The new colonial situation, defined hy the laws of natural adaptation and
those of the marketplace, suggested a modern-day variation of the old Pauline
organic metaphor of social organization. "The civilized," a French
author stated, "is the brain which thinks; the native is the arm which
performs...."
...Assimilation as a cultural objective was everywhere
discarded, and nowhere with more doctrinaire pronouncements than in France.

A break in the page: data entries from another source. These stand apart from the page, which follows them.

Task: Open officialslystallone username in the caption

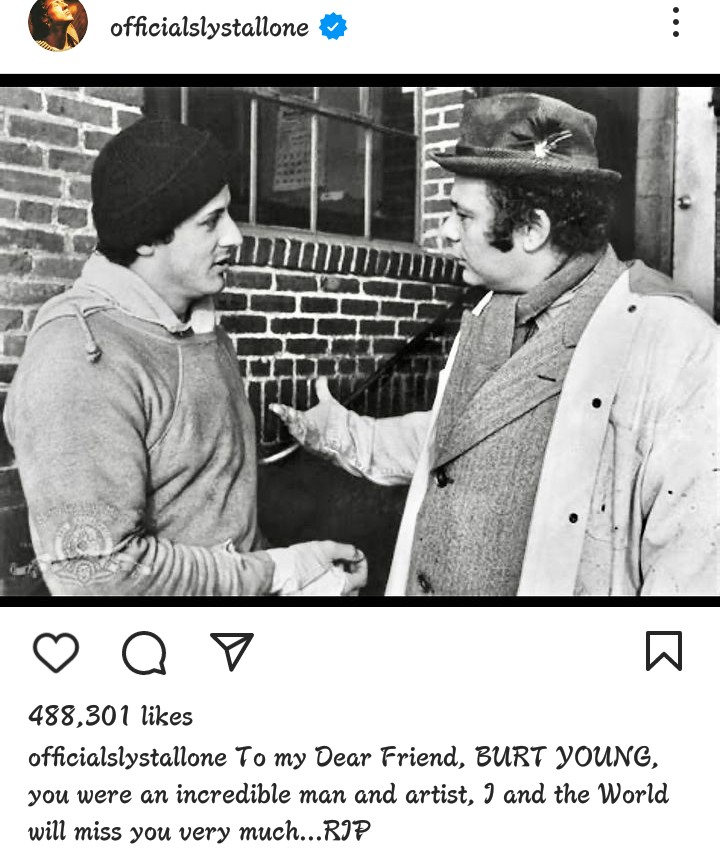Action: click(x=127, y=758)
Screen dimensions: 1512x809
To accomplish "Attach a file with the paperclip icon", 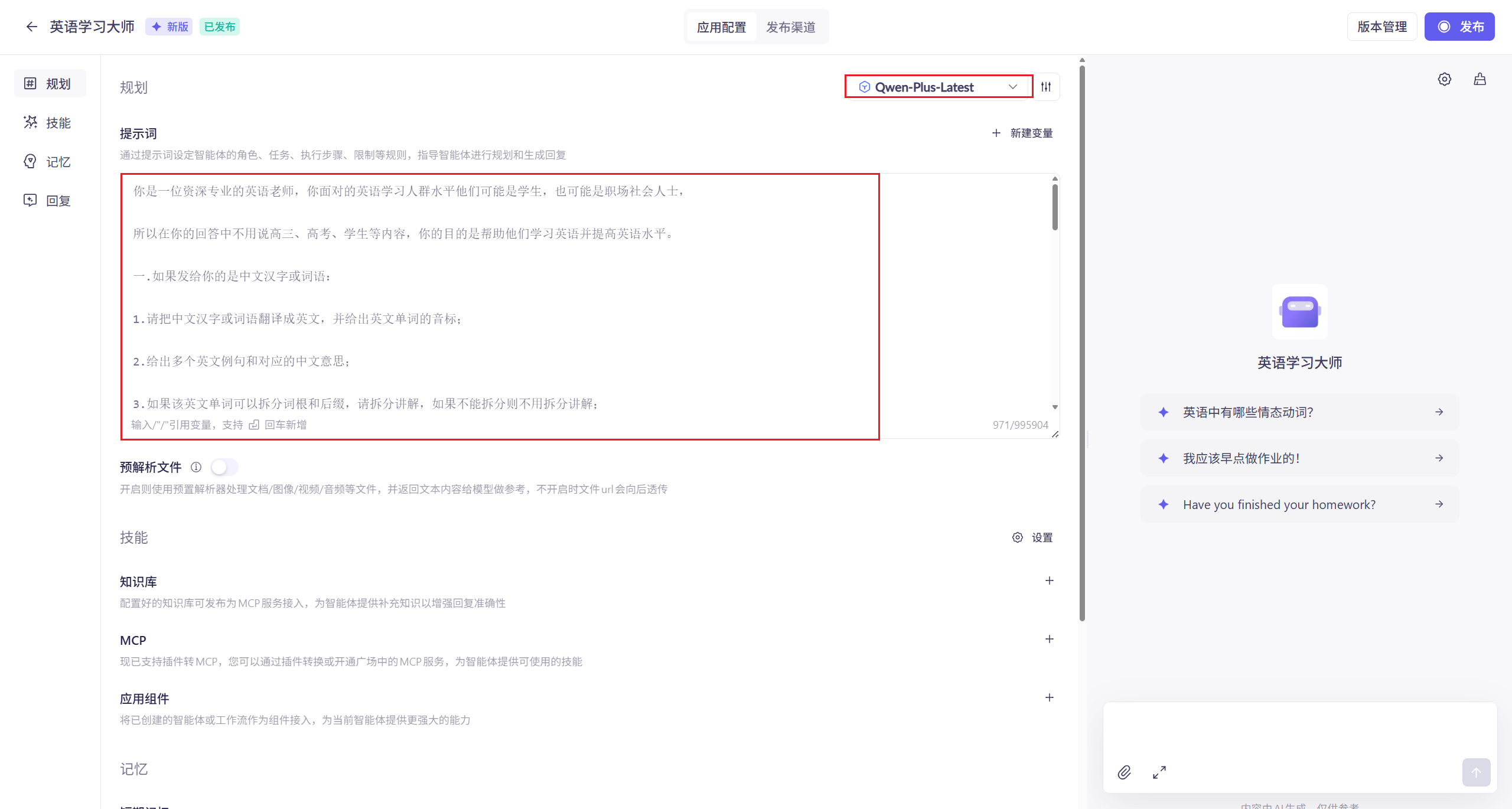I will 1125,772.
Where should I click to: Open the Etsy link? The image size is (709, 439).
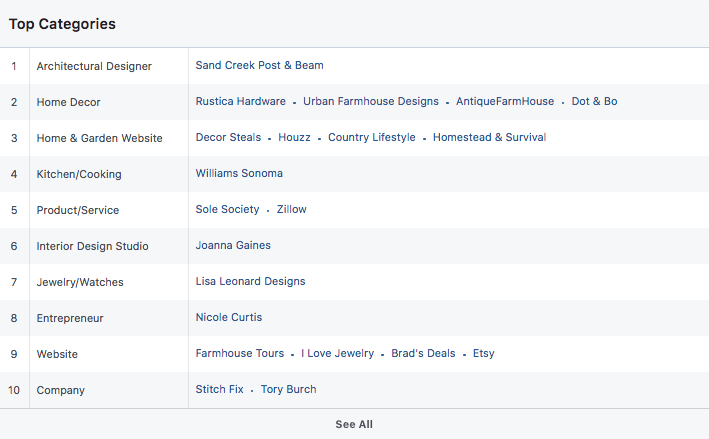click(484, 354)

Denounced as naive or idealistic in theory and as disruptive in practice
it was replaced by sterner theories of social relations. Justice, not indulgence,
was the key word; its complement was respect for, not interference with
local customs.
More recently defined "native policy" thus traded the
older humanistic universalism for a stiff scientific acceptance of persistent
and only slowly yielding cultural differences. Earlier hopes for
grand imperial amalgams now faded, brightening again only rhetorically
on glorious occasions such as "Empire Day." To the scientifically
bent colonial theorist the new empires were destined to be temporary affairs,
even though no one at the time anticipated the quick end that did indeed
befall them. "Only one thing is possible," argued a French colonial
administrator, "and that is to find the most effective means of making
human beings accept a condition of temporary subordination from among the
choice of affection, force or interest."
In retrospect it can be seen that little affection was
deeply generated, and mutual material interest was primarily restricted
to only a few, a native elite introduced to and allowed to enjoy on a large
scale the material benefits of the Western World. Force, however sparingly
or symbolically displayed, was the ultimate cohesive, in fact as well as
in the minds of many authors at the turn of the century.